OBJECTIVE A =
Name every benefit that the cup design passage says comes from using fluid film lubrication.
OBJECTIVE B =
Write a few sentences that pick up the cup design passage right after its final sentence.

PAGE EXTRACT =
(begin)

The body is designed to run with fluid film lubrication over most of its length, and has an adequate length for this purpose. By providing a design which utilizes fluid film lubrication the frictional resistance to movement of the cup through the tubing is greatly reduced. This results in less wear on the cup and less power required to lift a given load.
Providing support for the resilient body 21 are a plurality of wires 24 which extend the entire length of the body in the illustrated embodiment. These wires are arranged circumferentially about the cup and spaced equidistant from each other. In accordance with this invention the principal portion of the wires which is imbedded within the resilient material 21 is spaced inwardly from the outer periphery of the body 21 so as to not interfere with the fluid film lubrication and to not engage the wall of the tubing. If the wires engaged the tubing in this area of the cup the frictional drag would be greatly increased.

(end)

SUPPLIED DATA =

(begin)

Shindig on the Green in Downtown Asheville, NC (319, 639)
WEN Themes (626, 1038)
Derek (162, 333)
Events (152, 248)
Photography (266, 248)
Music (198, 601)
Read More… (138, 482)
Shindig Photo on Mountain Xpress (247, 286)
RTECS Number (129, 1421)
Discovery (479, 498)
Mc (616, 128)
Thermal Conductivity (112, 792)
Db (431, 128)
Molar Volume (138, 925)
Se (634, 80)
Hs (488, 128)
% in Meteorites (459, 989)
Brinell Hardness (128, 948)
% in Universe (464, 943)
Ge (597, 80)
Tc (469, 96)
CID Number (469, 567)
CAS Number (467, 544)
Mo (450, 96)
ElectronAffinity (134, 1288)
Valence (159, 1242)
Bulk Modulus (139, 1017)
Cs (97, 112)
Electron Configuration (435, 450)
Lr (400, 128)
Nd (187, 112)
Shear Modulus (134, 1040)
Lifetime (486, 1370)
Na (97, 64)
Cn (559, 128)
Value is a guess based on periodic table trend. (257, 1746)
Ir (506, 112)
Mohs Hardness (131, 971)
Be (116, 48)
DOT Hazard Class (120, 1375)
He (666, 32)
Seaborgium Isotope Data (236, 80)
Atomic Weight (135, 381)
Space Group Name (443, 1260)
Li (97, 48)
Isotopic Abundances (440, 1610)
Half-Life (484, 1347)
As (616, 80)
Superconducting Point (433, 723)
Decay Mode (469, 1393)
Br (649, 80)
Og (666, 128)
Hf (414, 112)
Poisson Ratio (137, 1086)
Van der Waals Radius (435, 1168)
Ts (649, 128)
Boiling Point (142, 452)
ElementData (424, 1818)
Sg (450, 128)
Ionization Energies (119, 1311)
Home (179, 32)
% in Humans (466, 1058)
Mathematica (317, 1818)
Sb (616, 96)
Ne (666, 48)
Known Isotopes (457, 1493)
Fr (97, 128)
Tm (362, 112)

(end)

TASK ANSWER A =
- Much lower frictional resistance as the cup moves through the tubing
- Less wear on the cup
- Less power needed to lift a given load

TASK ANSWER B =
Each wire 24 includes a lower section 24a which extends upwardly through a substantial length of the body. Above this point the lower intermediate section of the wire 24b angles outwardly to position the upper intermediate portion of the wire 24c at approximately the outer diameter of the cup body 21. Above the upper intermediate portion the top portion 24d of the wires angles inwardly to avoid the wires catching on the tubing, particularly at joints or collars. The upper intermediate portion 24c and top portion 24d of the wires provides a sled-like structure which will bridge the space between joints of tubing where they are connected together, as by couplings. As the body 21 comes up to approximately the juncture between the lower intermediate portion of the wire 24b and the upper intermediate portion of the wire 24c the support for the body 21 begins at this bridging section of the wires and the wires thus act in cantilever fashion to prevent the body 21 from bulging outwardly as a crevasse in the tubing is being crossed to prevent the body from extruding out into the crevasse and being damaged therein. Couplings between tubings result in such a crevasse approximately every thirty feet. The design of the cup of this invention is such that the operator cannot feel the coupling as the swab is pulled up the tubing.
It will be noted that except with very light loads, the portion 24c of the wires which contact the tubing bear very lightly against the pipe. The principal load carrying portion of the cup is below the upper intermediate section 24c of the wires and thus the load exerted radially on the cup is below section 24c of the wires and the frictional load between section 24c of the wires and the tubing is very small. This priniciple reduces the wear on the wires and thus virtually eliminates wire breakage and sticking due to wire wear.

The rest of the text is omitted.